HB/dpa MÜNCHEN. Der erste Einsatz des Mittelfeldspielers von Beginn an für den FC Bayern ist allerdings unwahrscheinlich. Deisler war im Sommer 2002 für neun Mill. ? aus Berlin zum Rekordmeister gewechselt, nach seiner Knieoperation und anschließend immer wieder auftretenden Muskelproblemen aber bislang nur zu sieben Kurzeinsätzen gekommen.

Auch zwei Tage nach seinem Mitwirken in einem Testspiel am Dienstag konnte Deisler problemlos trainieren. Torwart Oliver Kahn musste die Übungseinheit hingegen ausfallen lassen. Der 33-Jährige leidet an einer Magen-Darm-Grippe. "Wenn es schlimmer wird, ist sein Einsatz fraglich", sagte Hitzfeld. Definitiv fehlen wird dem FC Bayern Ze Roberto. Der Brasilianer laboriert an einer Oberschenkel- Verhärtung. Nach wie vor müssen die Münchner im Mittelfeld auch ohne Mehmet Scholl (Muskelprobleme) und Owen Hargreaves (Leistenverletzung) auskommen. "Das ist eine Chance für unsere jungen Spieler Bastian Schweinsteiger und Markus Feulner", sagte Hitzfeld.

Während die Mannschaft mit Blick auf das Pokalfinale am 31. Mai gegen den 1. FC Kaiserslautern auch gegen Hertha BSC versucht, die Spannung aufrecht zu halten, wird in der Führungsspitze des FC Bayern nach Ansicht von Präsident Franz Beckenbauer niemals dauerhaft Ruhe einkehren. "Bei uns wird bei allem aus einer Mücke ein Elefant gemacht. Dazu tragen wir selber immer gehörig bei. Und das wird sich in hundert Jahren nicht ändern", sagte der Aufsichtsratsvorsitzende in einem Interview der Münchner Tageszeitung "tz" (Donnerstag- Ausgabe). Aussprachen hält er deshalb für sinnlos. "Das Reden nützt doch nichts, wenn hinterher wieder das Gleiche passiert."

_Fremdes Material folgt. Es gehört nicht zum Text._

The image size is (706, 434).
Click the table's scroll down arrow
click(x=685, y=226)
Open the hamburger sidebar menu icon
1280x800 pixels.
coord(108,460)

Ende April war es zwischen Beckenbauer, Manager Uli Hoeneß und dem Vorstandsvorsitzenden Karl-Heinz Rummenigge zu öffentlichen Meinungsverschiedenheiten gekommen, weshalb Hoeneß eine Aussprache angeregt hatte. Beckenbauer hatte sich im Gegensatz zu Rummenigge gegen einen Konfrontationskurs mit der Deutschen Fußball-Liga (DFL) ausgesprochen. Hoeneß hatte Beckenbauer die Kompetenz abgesprochen, sich in Belange der Aktiengesellschaft einzumischen.

Beckenbauer, der zuletzt Gedanken an einen Rückzug von seinen Ämtern beim deutschen Fußball-Rekordmeister offenbart hatte, schloss aus, dass er je einen Vorstandsposten annehmen wird. "Um Gottes Willen! Das wäre ein Fulltime-Job. Dazu habe ich gar keine Zeit."